The US presidential doctrine is an odd creature. Usually summoned up by security wonks and satellite personnel who revolve around the President, these eventually assume the name of the person holding office. They are given the force of a Papal bull and treated by the priest pundits as binding, coherent and sound.
Much of this is often simple mythmaking for the imperial minder in the White House, betraying what are often shallow understandings about global politics and movements. Clarity and details are often found wanting. Variety in such doctrinal matters, the Soviet Union’s veteran diplomat Andrei Gromyko noted in casting his eye over the US approach, meant that there was no “solid, coherent and consistent policy” in the field.
In the case of President Joe Biden, any doctrine was bound to be a readjustment made in hostility to the Trump administration, at least superficially. But in so many ways, Biden has simply pulled down the blinds and kept the US policy train going, notably in its approach to China and its unabashed embrace of the Anglosphere. There remain smatterings of nativism, doses of protectionism. There is the childlike evangelism that insists on enlightened democracy doing battle with vicious autocracy. This was, according to Foreign Affairs, the “everything doctrine”.

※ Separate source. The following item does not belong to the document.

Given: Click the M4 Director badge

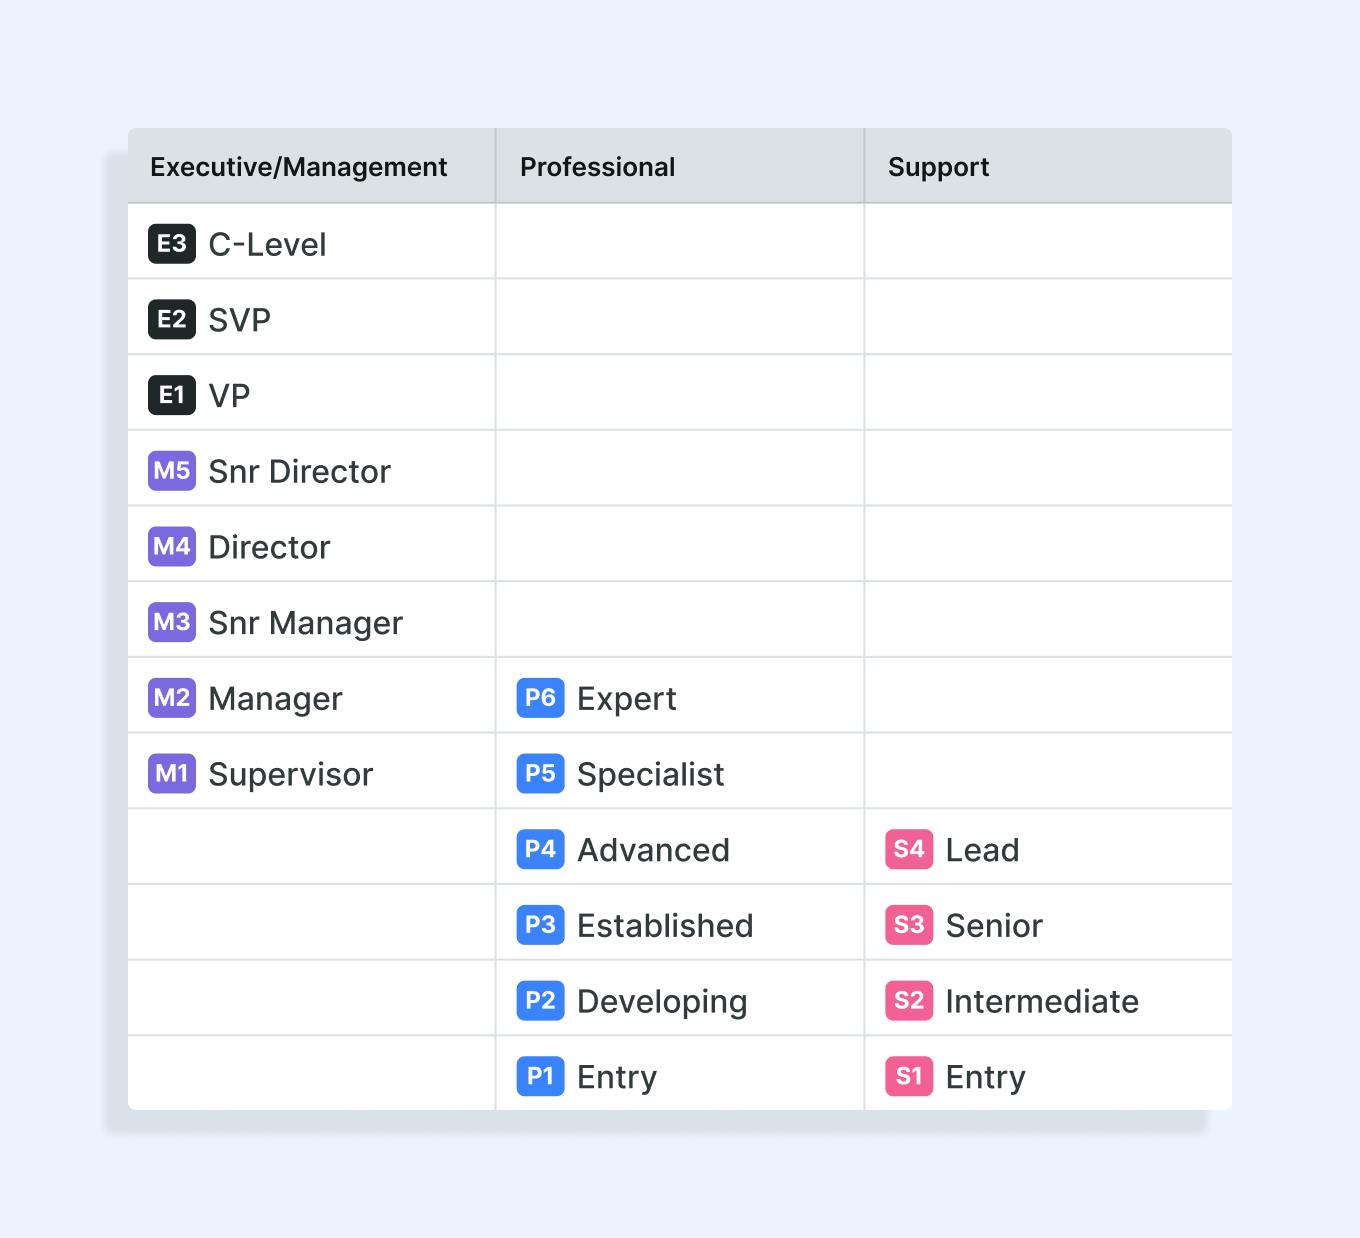Looking at the screenshot, I should pos(172,547).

Such an approach would barely astonish. Former US Defense Secretary Bob Gates did claim in his memoir with sharp certitude that the current President’s record, prior to coming to office, was patchy, proving to be “wrong on nearly every foreign policy and national security issue over the past four decades.”
At the time, a stung White House demurred from the view through remarks made by National Security Council spokesperson Caitlin Hayden. “The President [Barack Obama] disagrees with Secretary Gates’ assessment – from his leadership on the Balkans in the Senate, to his efforts to end the war in Iraq, Joe Biden has been one of the leading statesmen of his time, and has helped advance America’s leadership in the world.”
Anne-Marie Slaughter, writing mid-November last year, suggested that the world was finally getting a sense of “the contours of” Biden’s foreign policy, which was a veritable shop of goodies. “He has,” she claimed in reproach, much along the line taken in Foreign Affairs, “something for everyone.” For the China bashers, he has pushed “the QUAD” of India, Australia, Japan and the United States and created AUKUS, “a new British, Australian, US nexus with the … submarine deal, no matter how clumsily handled.”
A throbbing human rights narrative has also taken some shape, an approach neither convincing nor commanding. Again, China features as a main target, being accused of genocide and grave human rights abuses, though Beijing can be assured that the sword of US military power will be, at least for the moment, sheathed from attempts to protect them. What remains less certain is whether the same thing can be said about Taiwan.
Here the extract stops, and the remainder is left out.